LISTED ENTRIES.
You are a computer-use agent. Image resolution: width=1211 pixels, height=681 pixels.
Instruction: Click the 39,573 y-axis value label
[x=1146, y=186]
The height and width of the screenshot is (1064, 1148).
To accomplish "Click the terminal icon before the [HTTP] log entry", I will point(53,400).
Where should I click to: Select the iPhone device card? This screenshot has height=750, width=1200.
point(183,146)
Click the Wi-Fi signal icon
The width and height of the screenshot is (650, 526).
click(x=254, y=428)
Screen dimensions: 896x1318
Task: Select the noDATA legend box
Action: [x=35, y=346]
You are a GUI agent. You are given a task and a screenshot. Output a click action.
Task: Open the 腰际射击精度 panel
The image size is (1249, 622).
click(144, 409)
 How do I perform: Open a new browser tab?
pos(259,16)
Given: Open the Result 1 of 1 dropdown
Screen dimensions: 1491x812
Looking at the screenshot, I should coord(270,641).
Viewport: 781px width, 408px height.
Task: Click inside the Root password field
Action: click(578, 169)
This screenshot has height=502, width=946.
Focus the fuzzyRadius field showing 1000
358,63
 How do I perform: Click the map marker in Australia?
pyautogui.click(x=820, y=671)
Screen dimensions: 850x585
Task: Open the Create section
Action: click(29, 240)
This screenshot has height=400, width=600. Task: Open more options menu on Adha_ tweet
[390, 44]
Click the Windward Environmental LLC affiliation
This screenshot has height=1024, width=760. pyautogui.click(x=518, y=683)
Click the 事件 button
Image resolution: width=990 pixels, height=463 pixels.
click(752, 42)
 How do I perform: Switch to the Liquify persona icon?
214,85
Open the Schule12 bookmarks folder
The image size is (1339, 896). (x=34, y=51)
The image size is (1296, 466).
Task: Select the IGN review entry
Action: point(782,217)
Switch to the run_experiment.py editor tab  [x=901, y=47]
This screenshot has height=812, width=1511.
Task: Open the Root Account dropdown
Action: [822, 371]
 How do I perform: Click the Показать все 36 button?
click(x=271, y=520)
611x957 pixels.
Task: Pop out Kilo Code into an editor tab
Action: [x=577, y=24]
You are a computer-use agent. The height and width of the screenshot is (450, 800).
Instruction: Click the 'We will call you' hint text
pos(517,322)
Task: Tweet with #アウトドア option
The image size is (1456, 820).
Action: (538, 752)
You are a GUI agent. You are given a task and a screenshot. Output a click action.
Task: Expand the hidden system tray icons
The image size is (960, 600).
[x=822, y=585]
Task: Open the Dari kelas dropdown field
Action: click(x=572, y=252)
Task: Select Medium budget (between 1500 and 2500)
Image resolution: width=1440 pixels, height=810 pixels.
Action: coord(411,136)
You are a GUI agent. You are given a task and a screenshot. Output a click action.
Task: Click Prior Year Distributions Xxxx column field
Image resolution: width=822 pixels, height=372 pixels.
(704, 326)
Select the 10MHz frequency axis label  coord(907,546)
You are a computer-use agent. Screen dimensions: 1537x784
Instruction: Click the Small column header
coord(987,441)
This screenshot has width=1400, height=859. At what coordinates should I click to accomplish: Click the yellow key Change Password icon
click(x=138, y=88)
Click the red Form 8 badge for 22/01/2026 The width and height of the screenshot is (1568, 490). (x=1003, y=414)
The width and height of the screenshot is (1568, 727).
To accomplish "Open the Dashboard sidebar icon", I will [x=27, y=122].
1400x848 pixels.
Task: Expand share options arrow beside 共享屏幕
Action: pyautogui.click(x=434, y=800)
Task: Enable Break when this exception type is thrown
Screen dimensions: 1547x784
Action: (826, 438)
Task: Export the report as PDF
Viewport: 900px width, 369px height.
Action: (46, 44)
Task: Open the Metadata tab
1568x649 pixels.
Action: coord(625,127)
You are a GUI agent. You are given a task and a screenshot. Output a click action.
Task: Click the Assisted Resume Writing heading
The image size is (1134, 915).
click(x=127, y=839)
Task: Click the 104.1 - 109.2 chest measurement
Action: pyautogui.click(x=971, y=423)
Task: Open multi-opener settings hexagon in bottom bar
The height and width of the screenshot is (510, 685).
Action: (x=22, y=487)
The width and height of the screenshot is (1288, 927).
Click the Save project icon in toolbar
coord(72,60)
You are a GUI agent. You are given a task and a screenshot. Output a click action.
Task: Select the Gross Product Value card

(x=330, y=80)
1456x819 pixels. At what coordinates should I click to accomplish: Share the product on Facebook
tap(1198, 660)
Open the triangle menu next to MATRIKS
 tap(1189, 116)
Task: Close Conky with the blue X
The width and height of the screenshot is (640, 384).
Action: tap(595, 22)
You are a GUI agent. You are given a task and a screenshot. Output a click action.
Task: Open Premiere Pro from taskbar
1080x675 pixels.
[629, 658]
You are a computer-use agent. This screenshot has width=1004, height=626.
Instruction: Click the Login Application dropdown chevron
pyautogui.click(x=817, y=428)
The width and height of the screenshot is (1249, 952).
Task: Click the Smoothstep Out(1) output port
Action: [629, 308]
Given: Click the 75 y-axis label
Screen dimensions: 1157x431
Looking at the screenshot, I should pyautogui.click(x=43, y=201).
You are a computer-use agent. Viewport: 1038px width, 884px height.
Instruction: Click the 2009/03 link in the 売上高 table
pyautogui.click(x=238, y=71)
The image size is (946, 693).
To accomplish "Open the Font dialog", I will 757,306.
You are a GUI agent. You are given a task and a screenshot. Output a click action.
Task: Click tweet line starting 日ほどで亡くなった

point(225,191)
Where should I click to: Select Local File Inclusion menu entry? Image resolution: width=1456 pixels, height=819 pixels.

WORK TASK. All lines in the listing above from the line containing "Task: Open the 腰际射击精度 panel" to the line containing "Task: Click Prior", inclusive, should be retyped exactly; no other lines should appear.

EXERCISE RESULT.
Task: Open the 腰际射击精度 panel
The image size is (1249, 622).
click(144, 409)
 How do I perform: Open a new browser tab?
pos(259,16)
Given: Open the Result 1 of 1 dropdown
Screen dimensions: 1491x812
Looking at the screenshot, I should coord(270,641).
Viewport: 781px width, 408px height.
Task: Click inside the Root password field
Action: click(578, 169)
This screenshot has height=502, width=946.
Focus the fuzzyRadius field showing 1000
358,63
 How do I perform: Click the map marker in Australia?
pyautogui.click(x=820, y=671)
Screen dimensions: 850x585
Task: Open the Create section
Action: click(29, 240)
This screenshot has height=400, width=600. Task: Open more options menu on Adha_ tweet
[390, 44]
Click the Windward Environmental LLC affiliation
This screenshot has height=1024, width=760. pyautogui.click(x=518, y=683)
Click the 事件 button
Image resolution: width=990 pixels, height=463 pixels.
click(752, 42)
 How do I perform: Switch to the Liquify persona icon?
214,85
Open the Schule12 bookmarks folder
The image size is (1339, 896). (x=34, y=51)
The image size is (1296, 466).
Task: Select the IGN review entry
Action: point(782,217)
Switch to the run_experiment.py editor tab  [x=901, y=47]
This screenshot has height=812, width=1511.
Task: Open the Root Account dropdown
Action: [822, 371]
 How do I perform: Click the Показать все 36 button?
click(x=271, y=520)
611x957 pixels.
Task: Pop out Kilo Code into an editor tab
Action: [x=577, y=24]
You are a computer-use agent. The height and width of the screenshot is (450, 800).
Instruction: Click the 'We will call you' hint text
pos(517,322)
Task: Tweet with #アウトドア option
The image size is (1456, 820).
Action: (538, 752)
You are a GUI agent. You are given a task and a screenshot. Output a click action.
Task: Expand the hidden system tray icons
The image size is (960, 600).
[x=822, y=585]
Task: Open the Dari kelas dropdown field
Action: click(x=572, y=252)
Task: Select Medium budget (between 1500 and 2500)
Image resolution: width=1440 pixels, height=810 pixels.
Action: coord(411,136)
You are a GUI agent. You are given a task and a screenshot. Output a click action.
Task: Click Prior Year Distributions Xxxx column field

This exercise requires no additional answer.